Voilà : combien de titres comporte l’album ? Et où est-ce qu’on le retrouve ?

Jean G. : il y a dix titres dans l’album. Pour le retrouver là où je fais des concerts, c’est-à-dire à Mikeno Lodge et Sai-saï. Il y a aussi un coin à Lemba, du côté de la place de l’indépendance.

Voilà : dans un des morceaux de votre album « Normes », vous avez sollicité le concours de Lokua Kanza ; pourquoi ce choix particulier ?

Jean G. : Evé, c’est le titre de la chanson. Lokua, je suis un fan de lui déjà.
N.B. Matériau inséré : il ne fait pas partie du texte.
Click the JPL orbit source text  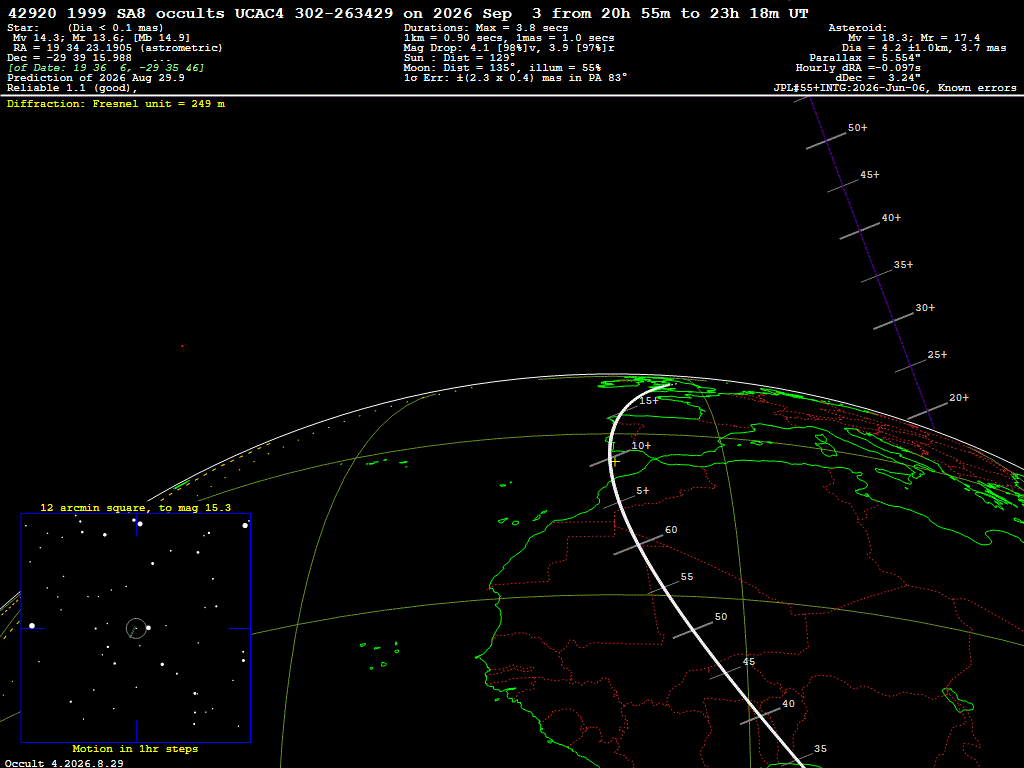click(895, 88)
Et puis, nous nous entendons très bien. Facilement, on a parlé de la collaboration et il a facilement accepté aussi. Puis voilà, on l’a fait.

Voilà : Normes est sorti près de dix ans après Bombe anatomique. Pourquoi avez-vous mis autant d’années sortir un nouvel album ?

Jean G. : huit ans pour être précis. J’étais en train de chercher à avoir des créneaux pour sortir le premier album dans les circuits. J’en ai presque trouvé mais on continu à chercher. Mais rassurez-vous, je me suis dit que je ne vais plus passer assez de temps pour faire suivre les albums. Pour les prochains, je mettrai peu de temps.

Voilà : on vous reproche d’être très rare sur scène pour des concerts publics, un peu comme l’okapi dans la planète ; pourquoi vous vous ne produisez presque jamais dans ces genres de concert comme les autres ?

Jean G. : c’est bien cet exemple de l’okapi. Mais l’okapi, on le protège. Nous par contre, on ne nous protège pas. Premièrement, il n’y en pas de producteur. Sinon, les quelques rares producteurs qui sont là ne sont pas soutenus par l’Etat. Et le sponsoring qu’on avait, on va dire que ça se présentait comme une affaire des blancs. Je fais plutôt des concerts tous les jeudis et samedis à Sai-saï et Mikeno Lodge. Ce sont des concert-répétitions pour un public qui nous connait mais pour des concerts ouverts à un large public, il faut qu’il y ait des structures qui impliquent les producteurs. Déjà, on a dit qu’il y en a très peu ; et qui n’ont peut-être pas les moyens qu’il faut. Voilà, c’est pour cela que ces histoires sont gérées par les brassicoles. On a eu la chance de travailler avec eux mais c’était le choix d’un mundele et non celui d’un muana mboka.

Voilà : vous aimez beaucoup la philosophie, pourquoi vous accordez une telle importance à ce domaine ? Qu’est-ce que vous recherchez ?

Jean G. : chaque fois que je me dis que j’ai comme l’impression que la raison est venue en vacances au Congo, ça m’énerve. Alors je suis dit qu’il faut que j’aille quelque part où on exerce la raison, quelque part où on réfléchit. Et j’ai trouvé comme ça un endroit où tout cela est possible, c’est la faculté de la philosophie. Je me suis intéressé et me suis inscrit.

Voilà : avez-vous des projets, à court et à moyen terme ?

Jean G. : les projets, c’est l’album qui suivra sur lequel je travaille déjà. Et puis, il y a l’album qui est sorti et que l’on accompagne pour la promotion. Enfin, j’ai d’autres petits projets qui n’ont rien à avoir avec la musique.

Voilà : un petit mot pour conclure ?

Jean G. : ce que vous faites est à encourager. Nous vous encourageons parce qu’en le faisant, nous nous encourageons à aller de l’avant par vous. C’est-à-dire que vous nous aidez à nous aider. Merci à vous ; allez de l’avant et nous sommes ensemble.